I opened one eye and blinked out some of the muck, and saw Doctor Franz holding his innards in with his hands. A stray plasma bolt had punched straight through his abdomen, bringing superheated feces with it.
How could I have had diarrhea and constipation at the same time?
I thought, looking at the evidence embedded in Franz's sternum.
"Yo' ath got therved! Unnngh!" Koochy triumphantly declared.
Franz's eyes looked at me with utter, absolute confusion, as if he didn't even know how to do a windmill. He coughed up some blood and expired. I had to admit it was the most lopsided dance-off victory I'd ever achieved, even as a god.
"Um, okay," Alphonso said hesitantly. "So we should go into the hospital now?" He looked at the walls and the ceiling which were covered in vomit and shit. "I don't want to pilot this ship anymore."
I looked down at Dr. Franz, who had fallen to the ground but had not died, as I had previously assumed. He was curiously inspecting the gaping and mortal wound he had sustained.
"I... I can't b-buh-believe it," Dr. Franz was stammering as he ran his finger along the inside of the cavity that had just been carved into his torso.
"You beth buh-leave it, bra!" Koochy closed the distance between their faces to a matter of centimeters. "Unnnghh! Ain't nothin' hol' uth down, ya hear' muh?"
Adrenaline was still surging through my body. I should have felt terrible about accidentally shooting Dr. Franz during the course of my shenanigans. But I didn't. I had witnessed so much killing and caused so many deaths over the last year of my life that I had become jaded. What did death even mean anymore now that Marcus and I had both overcome it? All these other people who got killed and stayed dead - they must really suck at life.
"So, are you going to help us or what?" I asked, demanding of the collapsed Dr. Franz who had still not quit living.
"This... this can't be happening," Dr. Franz continued. "I... I have been waiting... for this..."
Having seen so much death, I had a suspicion that he was not speaking like an individual whose next move was his last. There were no other nurses or hospital personnel visible on the landing pad with us.

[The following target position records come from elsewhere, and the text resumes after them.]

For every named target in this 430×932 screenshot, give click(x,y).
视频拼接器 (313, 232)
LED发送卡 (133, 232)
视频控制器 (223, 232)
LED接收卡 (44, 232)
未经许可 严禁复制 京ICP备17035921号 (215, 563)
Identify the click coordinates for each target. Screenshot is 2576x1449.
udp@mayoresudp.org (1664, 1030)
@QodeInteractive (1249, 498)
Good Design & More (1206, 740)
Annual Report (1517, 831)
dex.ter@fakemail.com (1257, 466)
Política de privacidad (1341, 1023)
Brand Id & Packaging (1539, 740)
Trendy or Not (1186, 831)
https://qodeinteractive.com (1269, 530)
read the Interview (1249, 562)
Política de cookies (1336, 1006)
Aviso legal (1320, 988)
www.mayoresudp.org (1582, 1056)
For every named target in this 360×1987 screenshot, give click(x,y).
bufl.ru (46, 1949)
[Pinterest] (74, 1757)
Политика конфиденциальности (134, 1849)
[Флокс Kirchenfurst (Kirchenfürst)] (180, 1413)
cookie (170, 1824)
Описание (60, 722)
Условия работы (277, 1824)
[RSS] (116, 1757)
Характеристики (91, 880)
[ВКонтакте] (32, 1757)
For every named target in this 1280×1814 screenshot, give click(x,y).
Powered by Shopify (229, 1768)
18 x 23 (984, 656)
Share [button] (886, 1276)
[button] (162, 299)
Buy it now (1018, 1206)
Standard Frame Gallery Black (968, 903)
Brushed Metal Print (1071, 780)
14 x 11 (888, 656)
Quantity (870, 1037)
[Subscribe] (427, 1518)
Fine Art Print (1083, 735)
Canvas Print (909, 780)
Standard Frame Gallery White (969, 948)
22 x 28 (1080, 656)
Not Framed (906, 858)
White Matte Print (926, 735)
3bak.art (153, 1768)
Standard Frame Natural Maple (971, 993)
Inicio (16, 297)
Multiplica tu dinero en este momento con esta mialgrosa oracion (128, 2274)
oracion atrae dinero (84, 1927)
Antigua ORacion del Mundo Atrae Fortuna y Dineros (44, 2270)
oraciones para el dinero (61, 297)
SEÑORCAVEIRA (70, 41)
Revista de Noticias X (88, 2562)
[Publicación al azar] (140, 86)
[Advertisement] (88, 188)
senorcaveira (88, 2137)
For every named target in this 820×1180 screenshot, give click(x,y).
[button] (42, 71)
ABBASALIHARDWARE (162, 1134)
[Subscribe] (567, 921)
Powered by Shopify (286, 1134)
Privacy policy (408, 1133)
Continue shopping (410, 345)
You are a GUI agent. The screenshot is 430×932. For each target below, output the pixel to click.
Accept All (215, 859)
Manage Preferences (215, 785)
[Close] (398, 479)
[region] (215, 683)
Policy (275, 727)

"Man, get tha thuck outta here," Koochy dismissed him and stood back up. "Yo ath ain't waitin' tho thit! Come on, P. Leth ride."
My conscience was tugging at me. Another split second of indecision and I made up my mind to earn some positive karma. I chuckled at the thought; as if I could possibly ever atone for my multitude of unforgivable acts. I supposed I could just pardon myself, since I was god and all.
"Come on," I offered Dr. Franz my hand. "Look, I'm sorry about shooting you... by accident!" I quickly added. "Let me help you get inside."
"Man, thuck dat thucka-ass docta! Get wit' it, P!" Marcus beckoned to me impatiently.
Dr. Franz started to extend his hand to take mine, but at the last second he jerked back away from me. The manner in which he withdrew his hand was not normal.
In fact, it looked like a dance move.
"Wha?" I was on the verge of questioning when all was revealed.
Time shifted.
I was no longer standing, offering my structural support to the injured doctor. Instead, I was now standing in a surgery room, surrounded by medical equipment, surgipods and several new faces. My own face was thickly coated in hot gore but I did not feel any pain. Was this someone else's guts that were splattered over my visage? The only thing I did feel was quite a bit of muscle soreness. As if I had been exerting myself vigorously for hours. I was covered in sweat and my heart was pumping hard.